The Black Star service is unique in Indigenous media. It brings the best of public, community, and commercial radio into a new format for remote Indigenous and rural Indigenous broadcasters. It makes the most of new technologies to provide a more comprehensive and flexible service for remote broadcasters, as well as the ability to tailor content for different audiences.
3KND’s Manager Jim Remedio is very familiar with the Black Star innovation, having been at the helm at QRAM during the network’s development from 2011 until moving to 3KND in early 2014.
He says “This is just a short term experiment to give our 3KND listeners something a bit different over the holiday system, and one where they can reliably receive news and weather along with some good music.”
Due to resource limitations, remote Indigenous radio services often supplement their local programming with broadcast content produced in the cities.

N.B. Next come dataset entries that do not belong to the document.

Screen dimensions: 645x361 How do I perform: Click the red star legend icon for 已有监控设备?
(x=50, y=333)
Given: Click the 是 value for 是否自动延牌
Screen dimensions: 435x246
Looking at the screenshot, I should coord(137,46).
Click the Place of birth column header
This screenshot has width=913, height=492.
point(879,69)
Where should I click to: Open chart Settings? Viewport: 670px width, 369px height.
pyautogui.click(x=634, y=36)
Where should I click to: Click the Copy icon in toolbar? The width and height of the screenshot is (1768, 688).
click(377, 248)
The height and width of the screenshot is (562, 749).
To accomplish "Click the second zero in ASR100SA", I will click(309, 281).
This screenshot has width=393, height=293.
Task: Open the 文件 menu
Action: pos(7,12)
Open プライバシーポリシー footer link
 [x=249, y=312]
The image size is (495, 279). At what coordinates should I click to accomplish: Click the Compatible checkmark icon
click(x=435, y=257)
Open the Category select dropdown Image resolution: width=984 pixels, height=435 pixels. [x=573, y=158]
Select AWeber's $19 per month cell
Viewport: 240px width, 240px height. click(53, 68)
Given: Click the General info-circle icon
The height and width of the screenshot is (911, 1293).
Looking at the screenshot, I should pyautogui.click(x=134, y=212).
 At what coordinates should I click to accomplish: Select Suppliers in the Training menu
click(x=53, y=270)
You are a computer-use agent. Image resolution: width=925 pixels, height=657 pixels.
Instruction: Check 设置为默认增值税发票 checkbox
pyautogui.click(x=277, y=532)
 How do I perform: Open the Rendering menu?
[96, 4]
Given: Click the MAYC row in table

But Remedio believes this is the first time that one of Australia’s many remote services has had a chance to showcase their content to an urban audience.
“Indigenous people have connections all over the country and its great to bring the new sound of the bush to the city. It also demonstrates what 3KND could provide for Indigenous Victorians living outside the capital city; with a similar network of stations supported by a hub at 3KND.”
3KND has a proposal before Government to expand their service to meet the needs of Aboriginal people across Victoria and will find out in the new year whether the southern state can catch up with their innovative friends up north.